When combined, these adaptations meant that Oral Histories and Futures were a really useful technique in the project by which to detail and document reproductive lives. Reproduction is often a wide-ranging topic, connecting relational, financial, emotional, material, social and environmental issues, from personal decisions to national policy and changes across place and context. This method allowed participants to talk about their experiences in ways that were meaningful to them, embedded and emplaced in their past, present and prospective life-courses.
For example, one resounding finding that emerged was around the carrying of different possible reproductive futures in tandem. Experiences of participants often coalesced around dealing with the weight and effects of the future as a form of emotional labour. Participants spoke about a distinct labour in holding reproductive possibilities together, in conjunction, knowing full well that not all can be seen through. They were simultaneously regulating their own and others’ feelings about possible reproductive futures. These labours are often what drove them and their imaginative futures forwards. These possibilities were also tied to the security of housing, jobs, relationships and so on.

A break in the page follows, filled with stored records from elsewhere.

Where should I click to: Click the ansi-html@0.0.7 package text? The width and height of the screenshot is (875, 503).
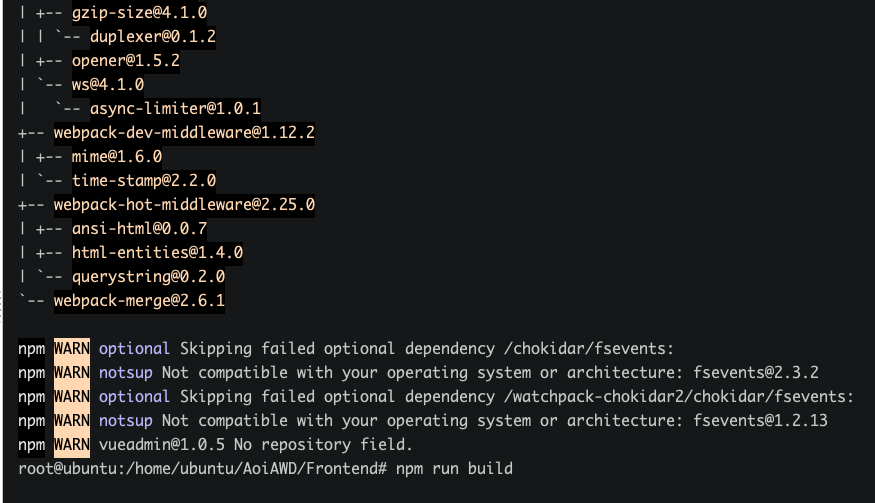point(139,229)
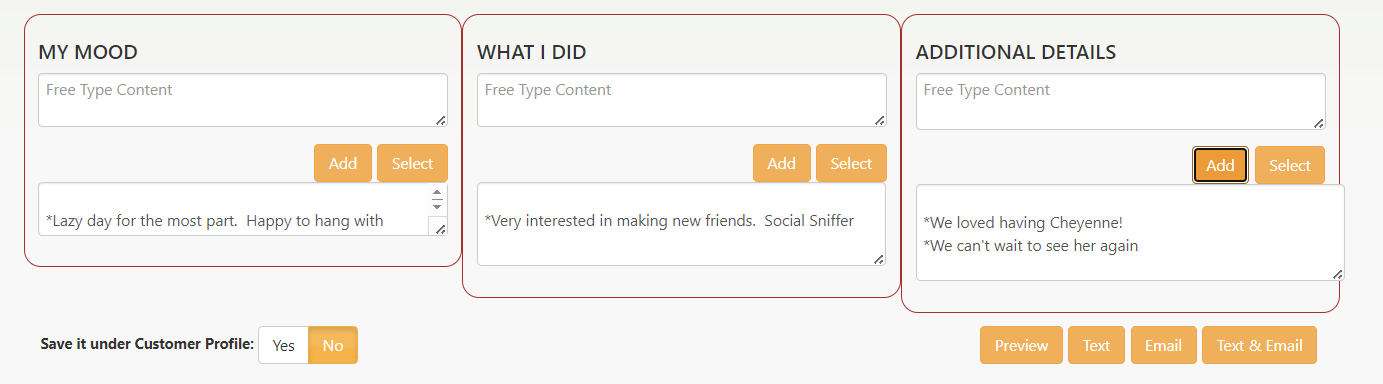
Task: Focus the My Mood free type field
Action: [x=243, y=100]
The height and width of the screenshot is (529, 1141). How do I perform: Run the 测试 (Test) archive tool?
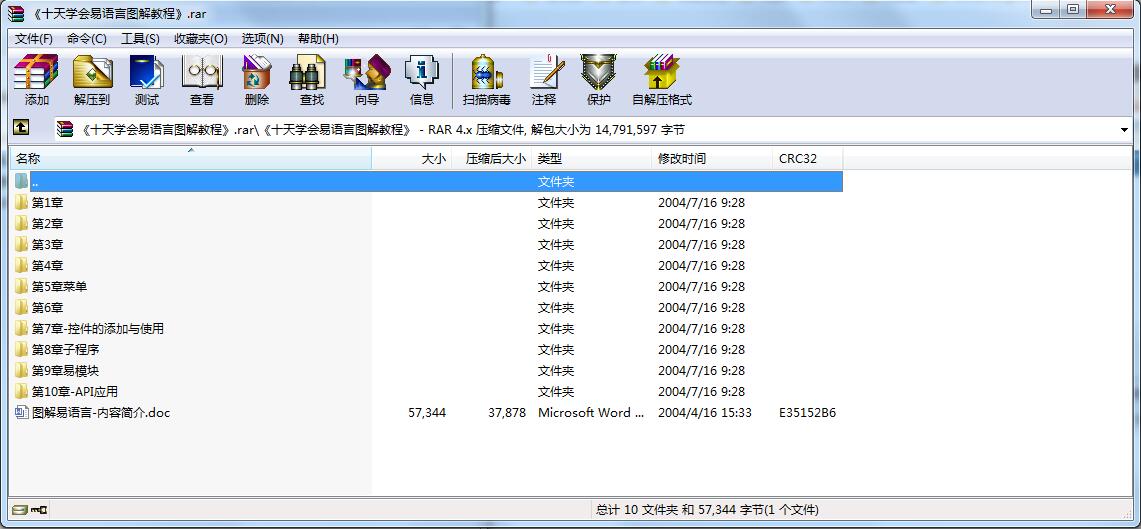[x=147, y=80]
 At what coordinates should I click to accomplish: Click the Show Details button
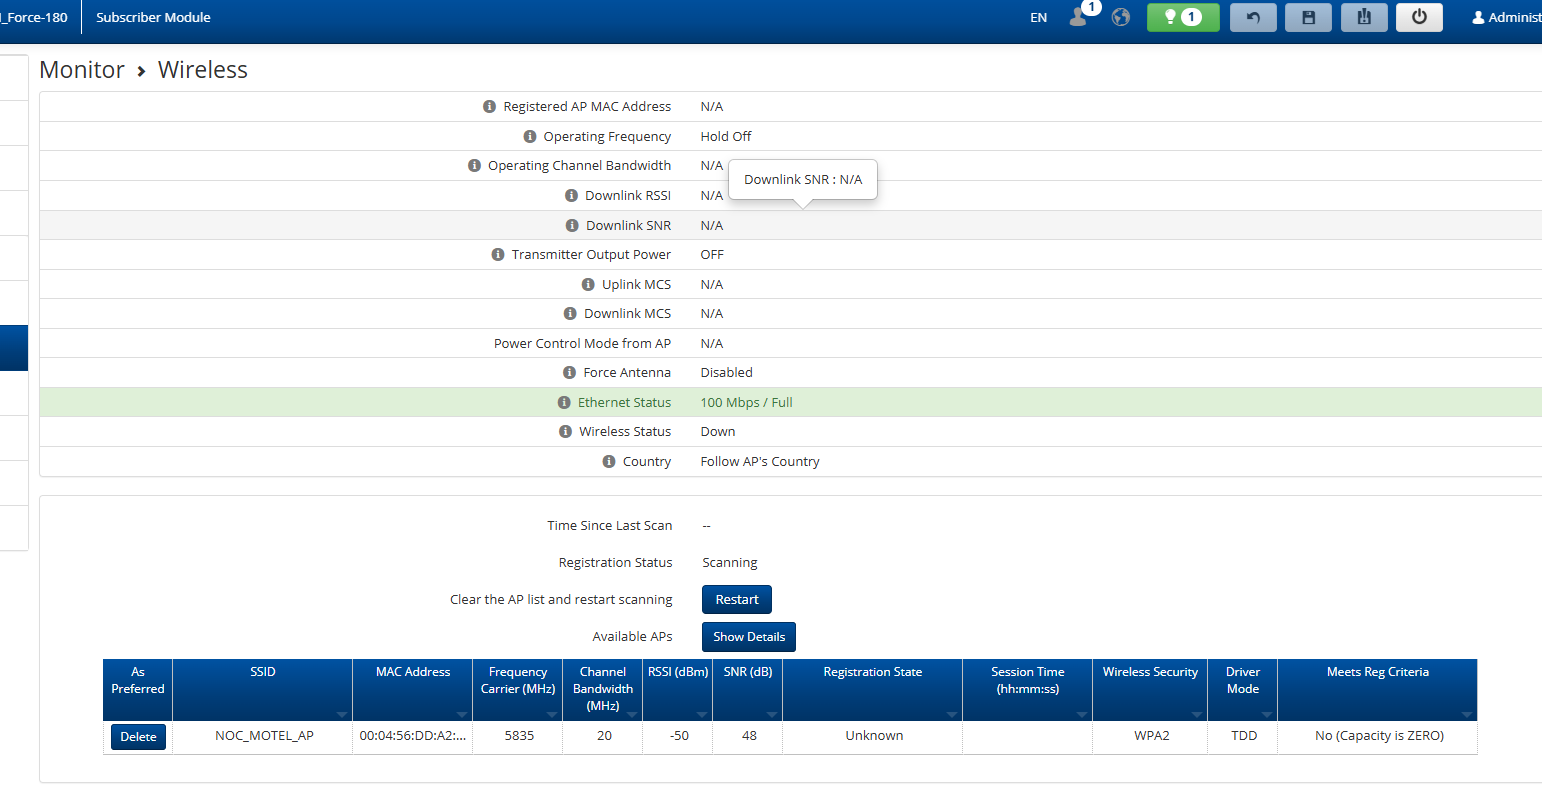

It is because of the rich findings the Oral Histories and Futures interviews elicited that I plan to extend their use into my current UKRI-funded research looking at the impacts of austerity on young people’s life-courses (especially in terms of employment, housing and reproduction) in three European contexts. The plan is also to train practitioners, policy-makers and project partners in using this creative tool. Likewise, I hope readers will consider using this technique in their research on reproductive lives.